- _Assignment_
Could you retype only the lines from the one containing "Task: Click the empty" through the final line of the entries, both included, skipping any images?

- _Records from a data source_
%%

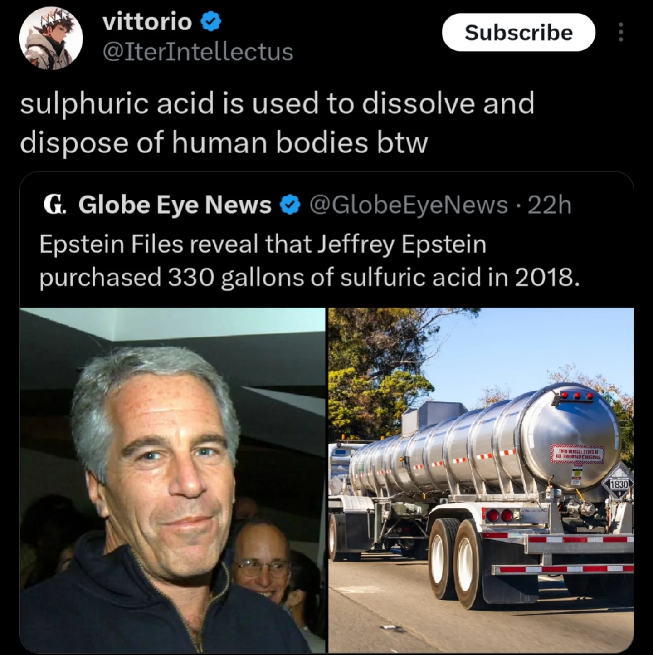Screen dimensions: 653x655
Task: Click the red tail lights on trailer
Action: 500,516
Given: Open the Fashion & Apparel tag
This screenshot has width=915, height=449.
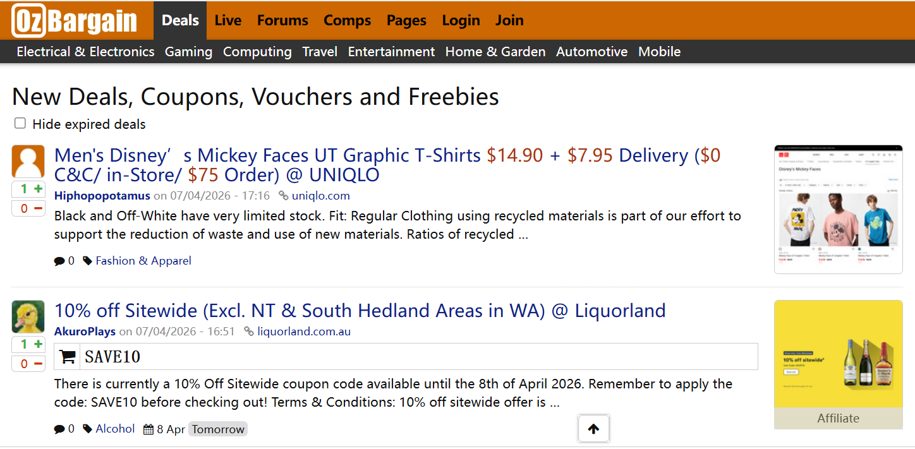Looking at the screenshot, I should (143, 261).
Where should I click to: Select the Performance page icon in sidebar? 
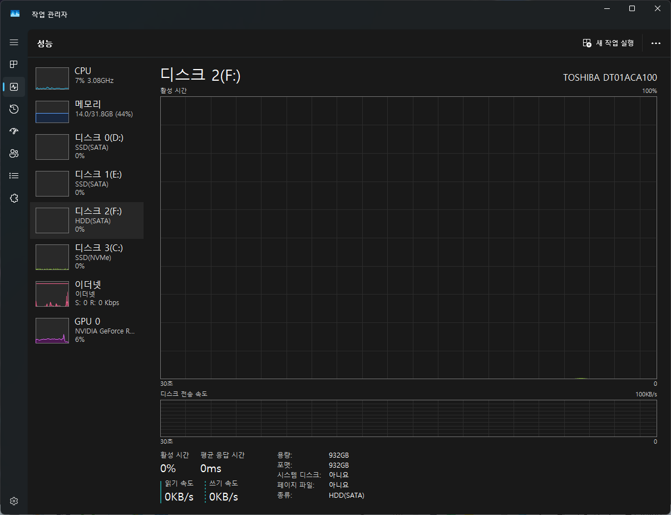[14, 87]
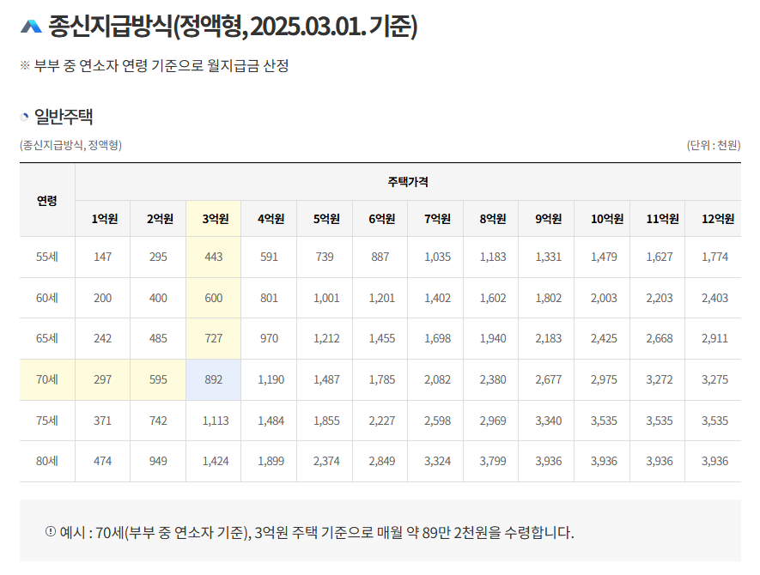Click the 70세 row label
This screenshot has height=575, width=760.
point(47,379)
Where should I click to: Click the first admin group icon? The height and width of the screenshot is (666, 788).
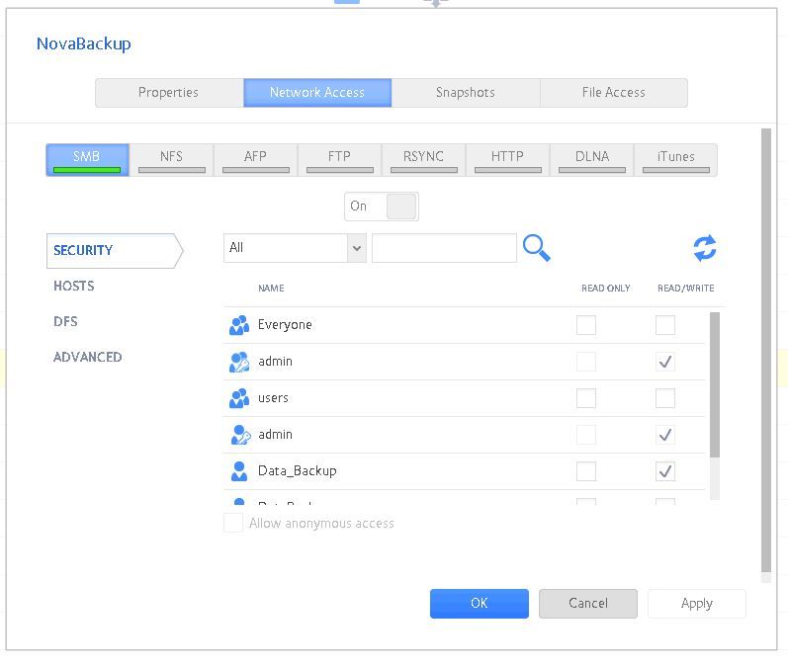[238, 362]
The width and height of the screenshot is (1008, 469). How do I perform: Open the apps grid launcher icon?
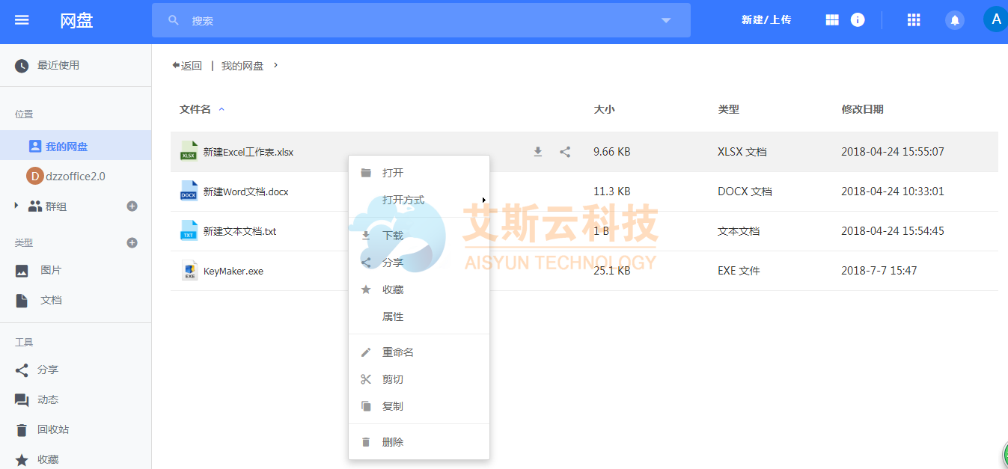pyautogui.click(x=913, y=20)
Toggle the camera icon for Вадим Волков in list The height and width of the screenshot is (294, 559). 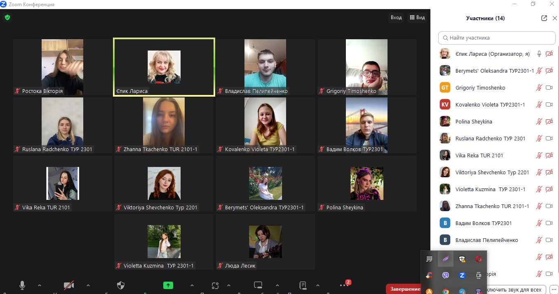[x=549, y=223]
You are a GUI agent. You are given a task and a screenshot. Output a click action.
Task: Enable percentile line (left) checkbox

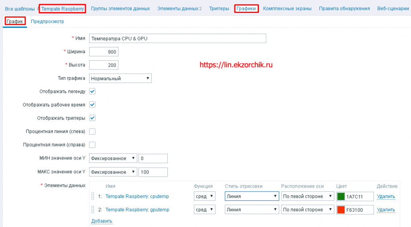click(x=92, y=131)
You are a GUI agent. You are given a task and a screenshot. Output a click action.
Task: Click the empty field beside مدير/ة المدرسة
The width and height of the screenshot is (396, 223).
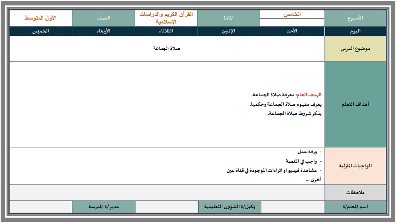coord(41,207)
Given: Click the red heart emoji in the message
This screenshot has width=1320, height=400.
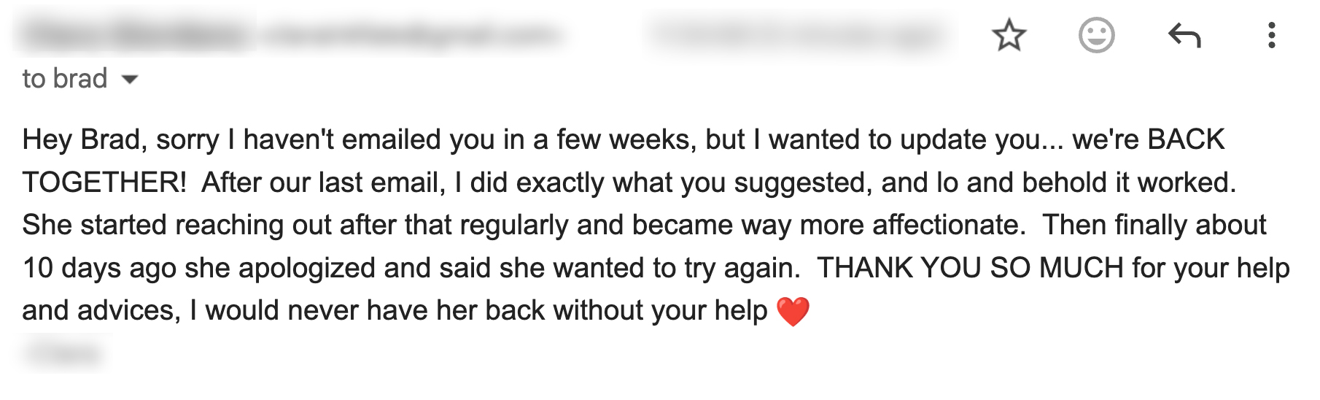Looking at the screenshot, I should (x=793, y=312).
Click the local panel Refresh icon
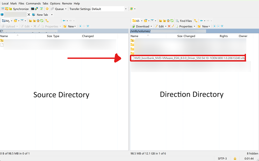The height and width of the screenshot is (161, 259). pyautogui.click(x=42, y=21)
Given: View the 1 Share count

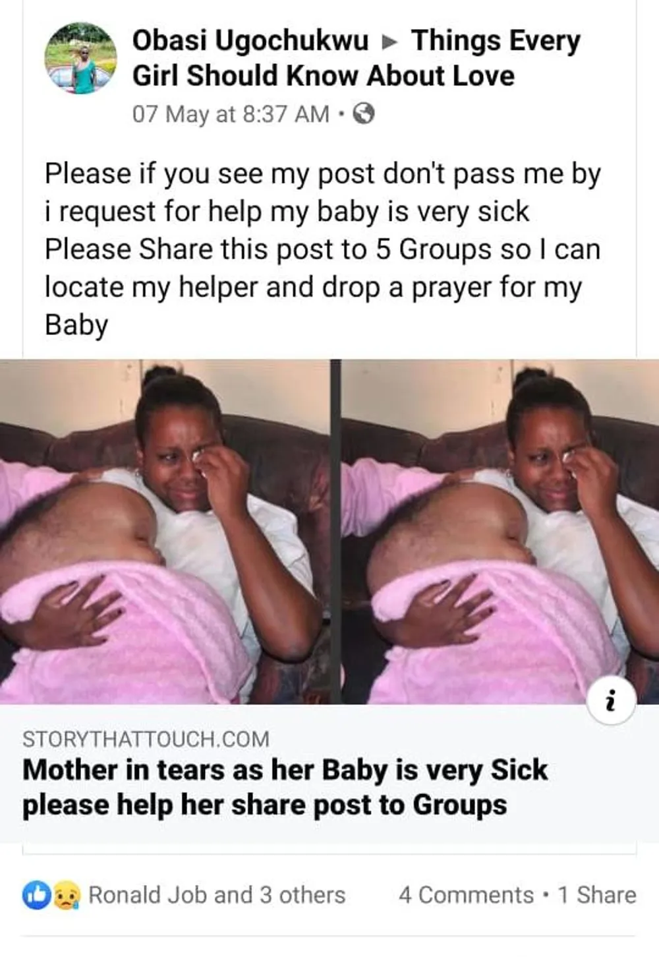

%%

- _Result of this task_
Task: Click the empty field beside مدير/ة المدرسة
The width and height of the screenshot is (396, 223).
coord(41,207)
Given: Click the red heart emoji in the message
This screenshot has width=1320, height=400.
Looking at the screenshot, I should (x=793, y=312).
Click the local panel Refresh icon
The height and width of the screenshot is (161, 259). pyautogui.click(x=42, y=21)
Given: View the 1 Share count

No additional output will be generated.